OpenAI renforce les capacités de son chatbot avec l’analyse et la génération d’images, ainsi que la synthèse vocale.

OpenAI renforce les capacités de son chatbot avec l’analyse et la génération d’images, ainsi que la synthèse vocale.

OpenAI continue to inject new capabilities into its conversational AI that has ushered humanity into a new era of true collaboration between man and machine. Web browsing, image analysis and generation, and speech analysis and synthesis are now accessible to the chatbot in its paid version.

ChatGPT has been powered by the LLM “GPT-4” model since the beginning of the year, which we know is multimodal but whose visual and audio capabilities had previously been restricted and blocked.
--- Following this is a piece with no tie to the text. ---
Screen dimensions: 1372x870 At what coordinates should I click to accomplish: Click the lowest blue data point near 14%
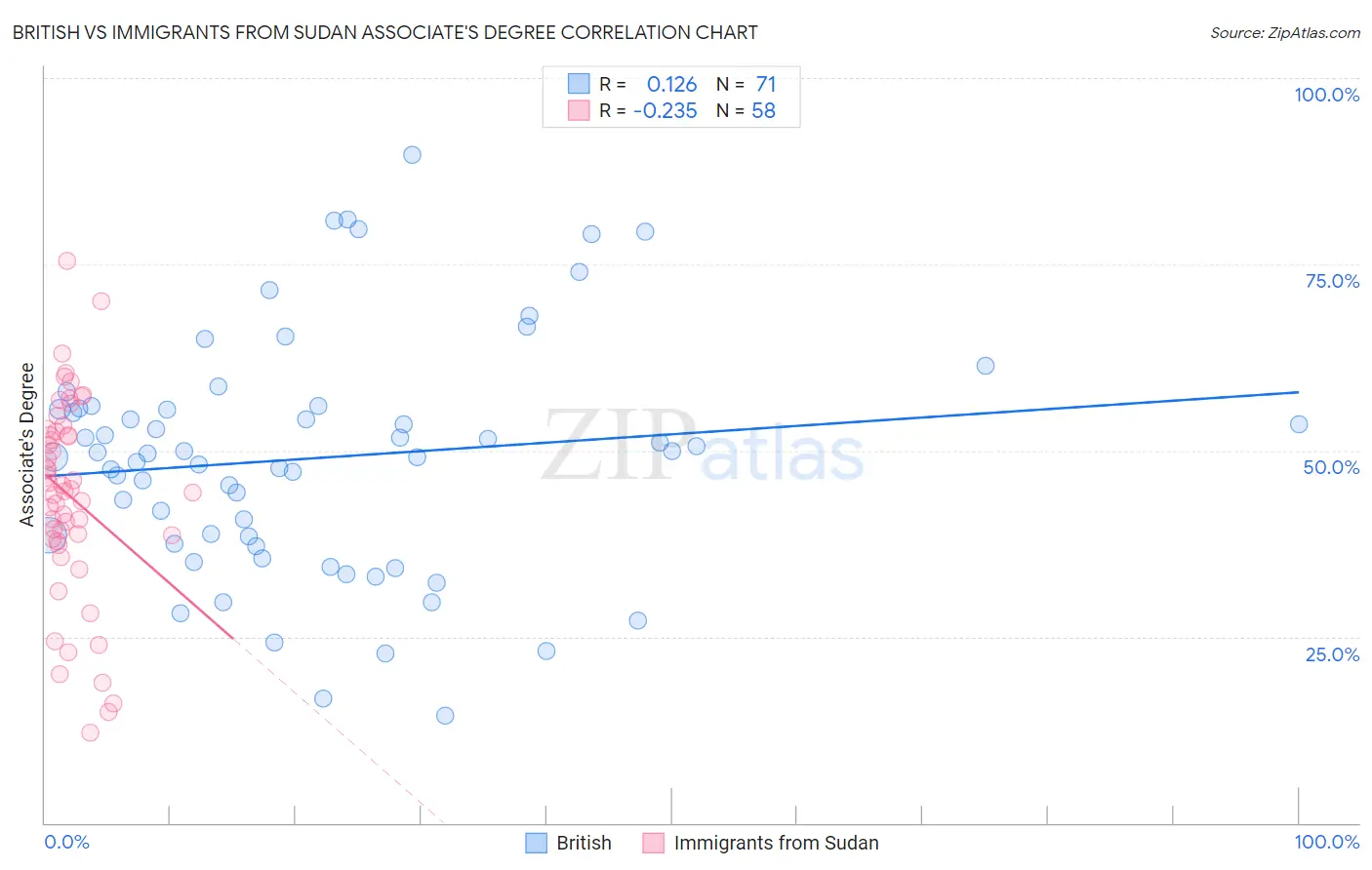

In recent days, OpenAI has decided to unleash more of the potential of its generative and conversational AI. Although these new features are currently limited to paying users of the ChatGPT Plus and ChatGPT Enterprise versions. For those who want to stick with the free version, Microsoft’s Bing Chat offers most of these functionalities.

The return of web browsing

It first started with the reintroduction of a briefly appeared function earlier this summer, but was quickly removed (after some clever individuals discovered that they could access paid websites for free through ChatGPT): the AI’s connectivity to the web! The underlying GPT-4 model of ChatGPT was trained with documents prior to the end of 2021. Without internet connectivity, not only could the AI not truly analyze web documents, but it also could not enrich its responses with recent information. Now, by activating the “Browse with Bing” setting in “Settings and Beta/ Beta Features,” the conversational AI can answer questions about current topics and events and connect to the web to refine its analyses.

From understanding to image generation

Another key novelty, OpenAI has finally decided to unlock the multimodal potential of GPT-4. From now on, ChatGPT relies on the brand new GPT-4V iteration of its foundation model and officially grants access to image analysis. ChatGPT Plus users will soon be able to submit images or questions illustrated with images (they can already do so on iOS and Android mobile versions) and ask the AI to analyze and comment on them. The AI can translate handwritten manuscripts, transform hand-drawn algorithms or screens into computer code, analyze and describe a photo or painting, analyze captchas, and much more.
Furthermore, OpenAI will soon integrate its spectacular image generator “Dall-E 3” into ChatGPT (it is already available on Bing Image Creator, and the results are truly more impressive than Dall-E 2), seriously competing with Midjourney while offering more style variety.

Voice, to expand interactions

One of the great strengths of generative AIs is that they revolutionize human-machine interactions by making natural language the foundation of these interactions. The idea now is to achieve such interactions with voice instead of writing. We still need to wait a bit to have a discussion like with a human being, due to the current time required for analyzing and understanding human speech. But we are getting closer.
In its mobile version, Bing Chat allows users to ask questions vocally and the AI responds vocally as well. The AI relies on the models developed by Microsoft for this purpose.
OpenAI will soon integrate its voice-to-text transformation model “Whisper” into ChatGPT Plus. The chatbot will also be able to speak thanks to a new “TTS – Text to Speech” model offering 5 different voices.

In other words, ChatGPT can now connect, see, speak, and hear. These are all new capabilities that clever users will not hesitate to exploit for unforeseen purposes by trying to bypass the limitations that OpenAI has tried to put in place to prevent malicious or inappropriate use of their AI.

dans un article qui peut se classer haut sur Google
#ChatGPT #senrichit #nouveautés #majeures
publish_date] pt]


Leave a Comment

This site uses Akismet to reduce spam. Learn how your comment data is processed.